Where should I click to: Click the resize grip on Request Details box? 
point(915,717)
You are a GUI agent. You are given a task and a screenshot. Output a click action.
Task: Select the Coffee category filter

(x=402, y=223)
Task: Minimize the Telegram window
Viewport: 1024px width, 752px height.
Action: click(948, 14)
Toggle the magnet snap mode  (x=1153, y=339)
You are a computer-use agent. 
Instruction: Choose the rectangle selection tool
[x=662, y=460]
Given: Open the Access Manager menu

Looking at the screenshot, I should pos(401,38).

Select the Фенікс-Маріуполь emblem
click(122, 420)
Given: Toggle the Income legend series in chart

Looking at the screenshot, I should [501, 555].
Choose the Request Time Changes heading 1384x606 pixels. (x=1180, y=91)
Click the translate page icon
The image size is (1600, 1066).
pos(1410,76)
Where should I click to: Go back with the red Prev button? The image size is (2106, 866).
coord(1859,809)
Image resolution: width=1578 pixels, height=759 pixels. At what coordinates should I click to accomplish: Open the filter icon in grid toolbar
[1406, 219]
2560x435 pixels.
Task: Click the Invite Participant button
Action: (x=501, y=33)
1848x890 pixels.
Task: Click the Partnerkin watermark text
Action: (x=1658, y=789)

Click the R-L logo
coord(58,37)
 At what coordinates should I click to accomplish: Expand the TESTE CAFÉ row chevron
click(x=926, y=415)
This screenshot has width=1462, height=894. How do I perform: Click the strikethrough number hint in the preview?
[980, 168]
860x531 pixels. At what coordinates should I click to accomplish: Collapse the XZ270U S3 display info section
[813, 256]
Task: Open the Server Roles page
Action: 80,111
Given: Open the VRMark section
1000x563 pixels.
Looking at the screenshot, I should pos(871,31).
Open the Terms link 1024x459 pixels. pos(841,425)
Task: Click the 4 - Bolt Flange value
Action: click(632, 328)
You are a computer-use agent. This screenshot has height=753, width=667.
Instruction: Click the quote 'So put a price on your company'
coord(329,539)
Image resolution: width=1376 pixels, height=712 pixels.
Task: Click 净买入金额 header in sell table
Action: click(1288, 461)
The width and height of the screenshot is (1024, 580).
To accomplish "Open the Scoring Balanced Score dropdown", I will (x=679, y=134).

------------------------------------------------------------

• Exercise description: In the material above, transcribe exactly the lines beginning at the one with "860x531 pixels. At" and ending at the one with "You are a computer-use agent. This", both included.

• Solution:
860x531 pixels. At what coordinates should I click to accomplish: Collapse the XZ270U S3 display info section
[813, 256]
Task: Open the Server Roles page
Action: 80,111
Given: Open the VRMark section
1000x563 pixels.
Looking at the screenshot, I should pos(871,31).
Open the Terms link 1024x459 pixels. pos(841,425)
Task: Click the 4 - Bolt Flange value
Action: click(632, 328)
You are a computer-use agent. This screenshot has height=753, width=667.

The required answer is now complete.